With either system, one or more steel piers are driven to rock or a suitable soil bearing layer and are connected to the foundation through a metal head assembly. Once a suitable bearing stratum is reached, each pile is tested to a force greater then required to support the structure.

Hydraulic jacks attach to the embedded steel piers and are used to raise the foundation back to its original elevation. Once the structure is restored to the desired elevation the piles are affixed (bolted or welded) to wall brackets, locking the new elevation of the structure.

Piers also offer an affordable solution for decks, porches, patios, hot tubs as well as pre-fab buildings.

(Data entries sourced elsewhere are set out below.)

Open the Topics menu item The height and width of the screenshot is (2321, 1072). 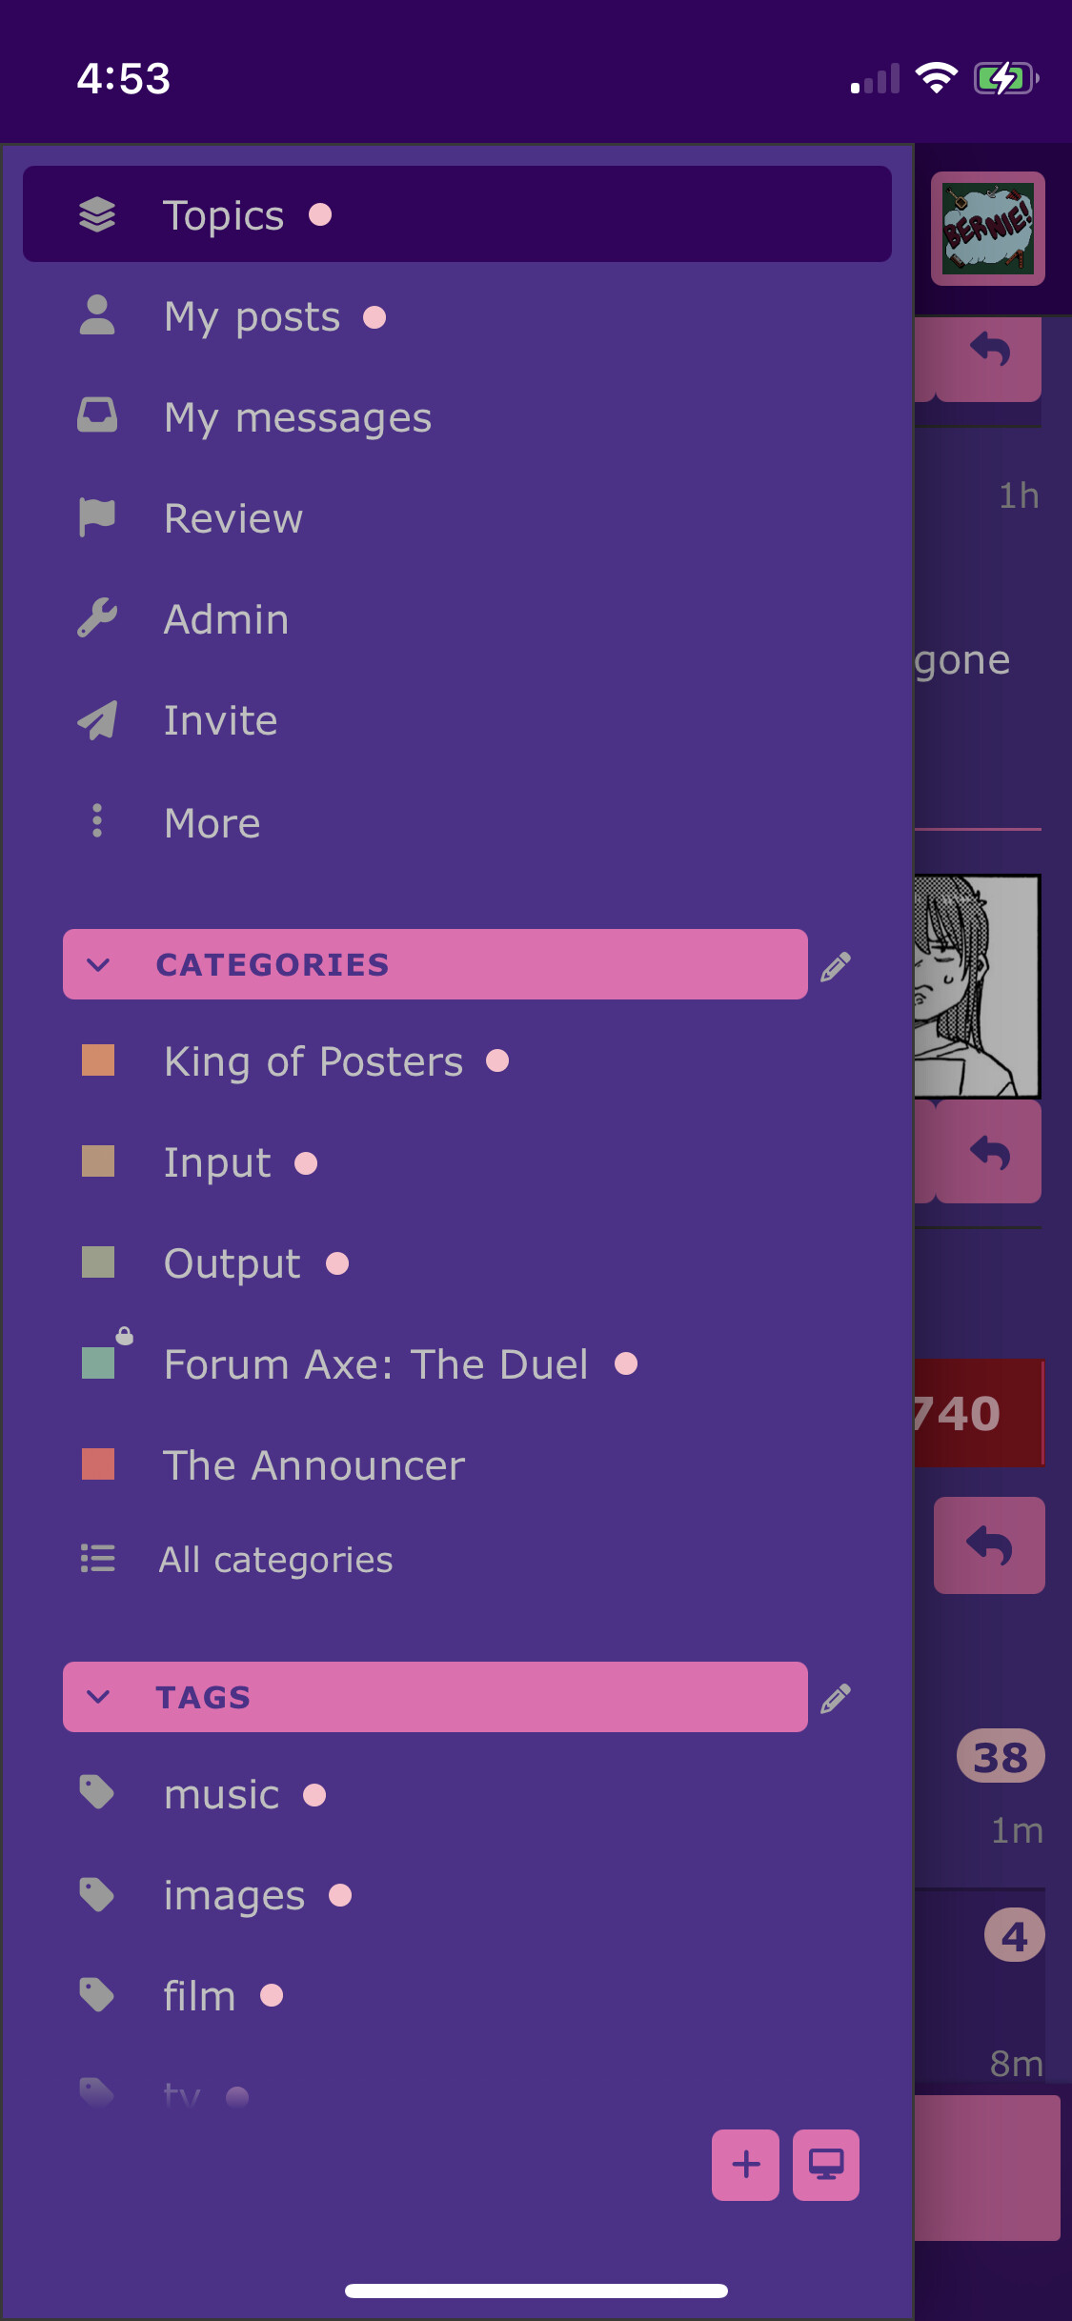[223, 215]
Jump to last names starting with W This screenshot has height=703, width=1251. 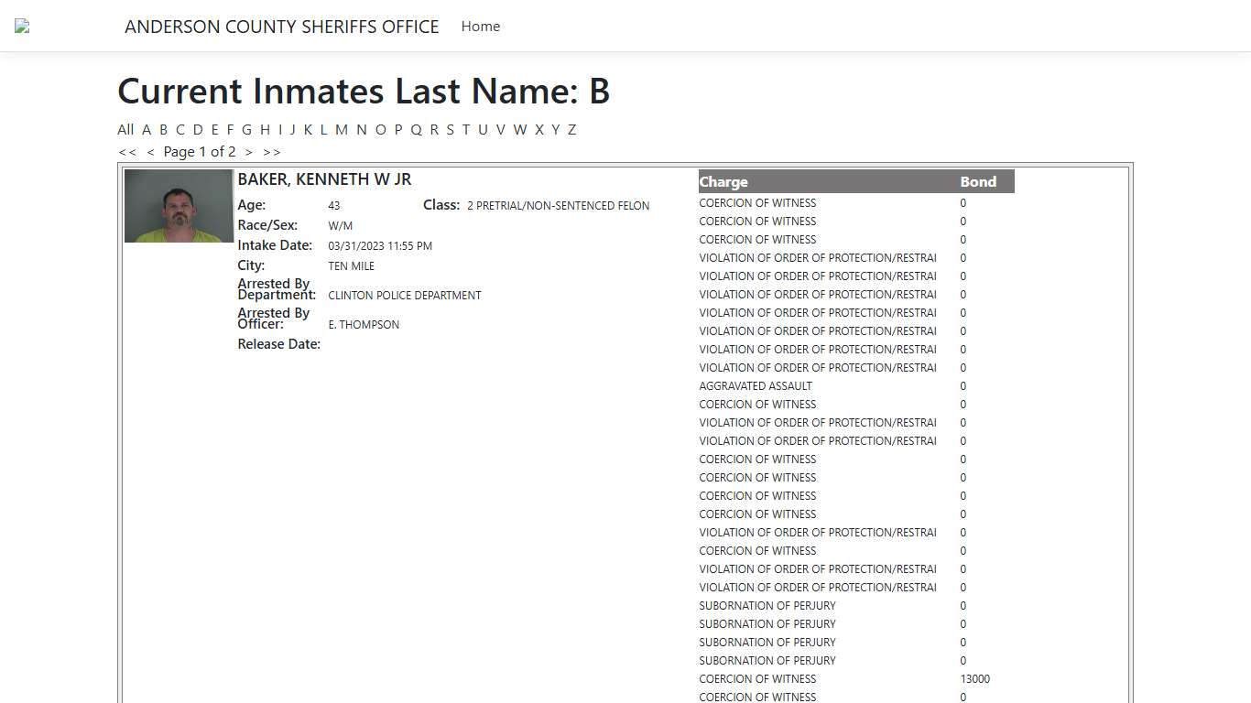coord(519,129)
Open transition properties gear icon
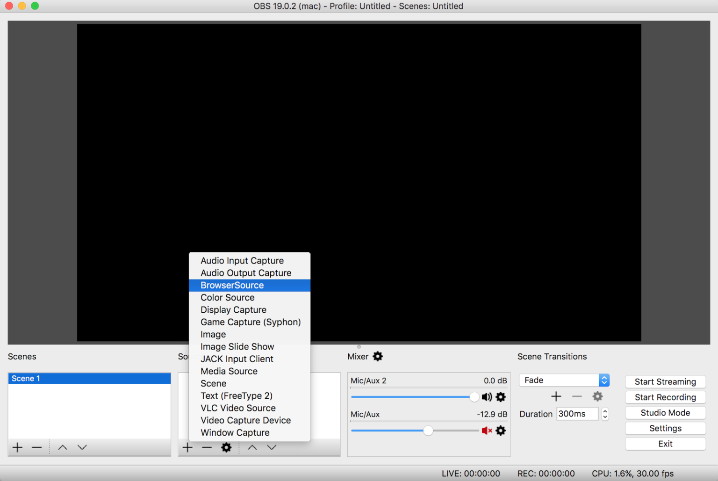Image resolution: width=718 pixels, height=481 pixels. click(x=597, y=396)
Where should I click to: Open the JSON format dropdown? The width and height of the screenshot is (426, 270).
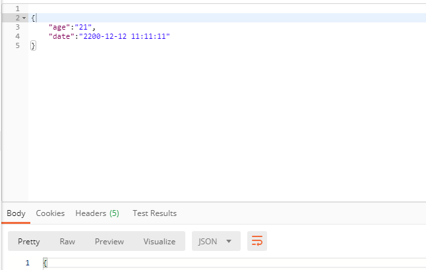coord(215,241)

Advantages of Piers on Concrete Foundations
Learn the benefits of repairing a foundation with piers

The benefits of using piers to repair a foundation are as follows:

  • Low cost. Up to ten times less than replacing the building foundation.
  • No disruption or loss of use of the dwelling. The repair is performed with the building being used as normal.
  • The equipment is portable and can be easily used in tight spaces or carried by hand where access is a problem.
  • Remedies both the cause of the settlement (unstable soil) and the consequences (dwelling out of level) in one step.
  • No yard destruction
  • No heavy equipment

Piering Installation
The typical steps for using piers to fix a foundation

The steps in the piering process are as follows:

  • A 3'x4' excavation is made adjacent to foundation and approximately 10" below the grade beam.
  • Soil is scrapped from the footing bottom and the foundation is chipped smooth to ensure proper fit of support bracket.
  • Brackets and hydraulics are installed and a guide sleeve is advanced through the support bracket.
  • Starter and pier sections are advanced to refusal at an average penetrating power of 50,000 pounds of total driving force.
  • The last pier section is cut approximately 5" above the support bracket and a fastening plate is installed on top of the pier column.
  • The hydraulics are reconnected and are operated sequentially to raise the structure.
  • When the structure has been raised to the desired height the fastening plates and support bracket are permanently attached to the pier column.